The kea, a New Zealand mountain parrot, has shown great competence in physical problem solving tasks, including the use of compact objects as tools [11,12].

In an experiment featuring a box from which food could be attained by operating different openings, one male kea (Kermit) succeeded in poking a reward off a small platform by inserting a rod-shaped tool into a hole in a vertical transparent wall of the box [13]. Lacking the appropriate technique, five remaining subjects failed after six trials of 10 min including one trial after Kermit had demonstrated stick-tool use, although they all attempted to insert the tool into the opening.

Owing to the curvature of the kea's beak, the stick-tool could not easily be handled.
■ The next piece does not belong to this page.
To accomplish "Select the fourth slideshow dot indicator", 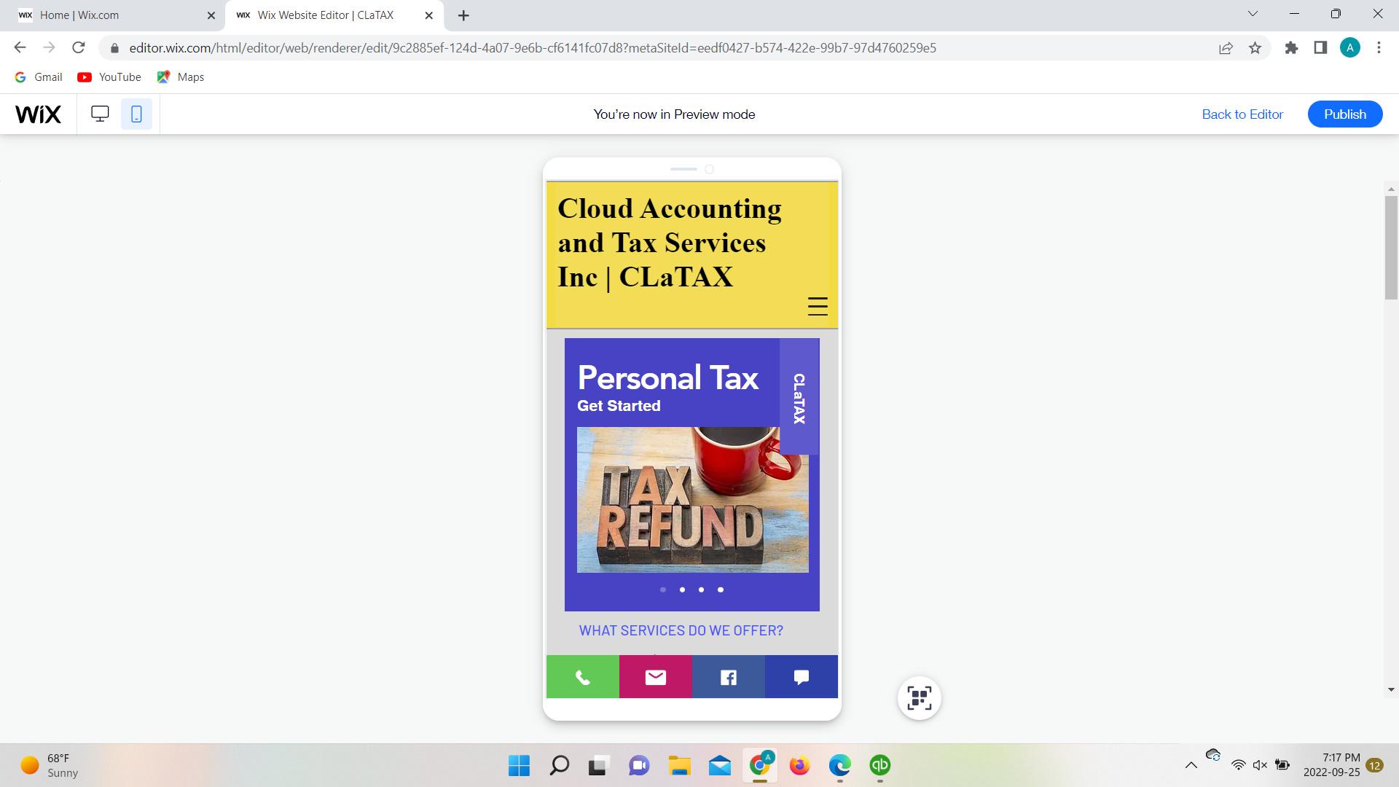I will coord(720,590).
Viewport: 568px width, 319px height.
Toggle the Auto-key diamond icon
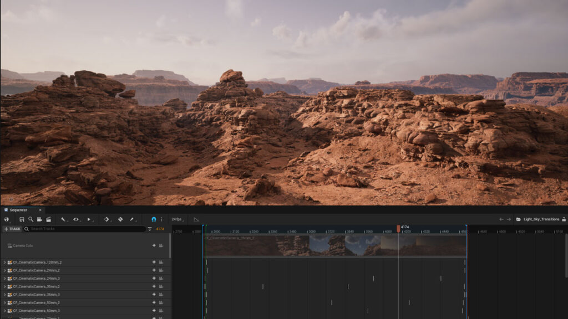pos(120,219)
Surprisingly, Kermit quickly developed a sophisticated technique, allowing him to succeed despite this disadvantage: he took one tool end laterally into his beak and held it against the opening. He thereafter exchanged his bill with his foot, still pressing the tool end against the opening. Meanwhile, he took the other tool end into his beak tip and pushed it through the hole, manoeuvring it until it hit the reward [13]. Although the coordination of different body parts (beak and foot relative to body weight) indicates complex body control and coordination, it is still unclear whether Kermit operated the stick as a functional extension of his beak towards the reward or whether he learned to insert the tool and to wave it about inside the box until the reward appeared.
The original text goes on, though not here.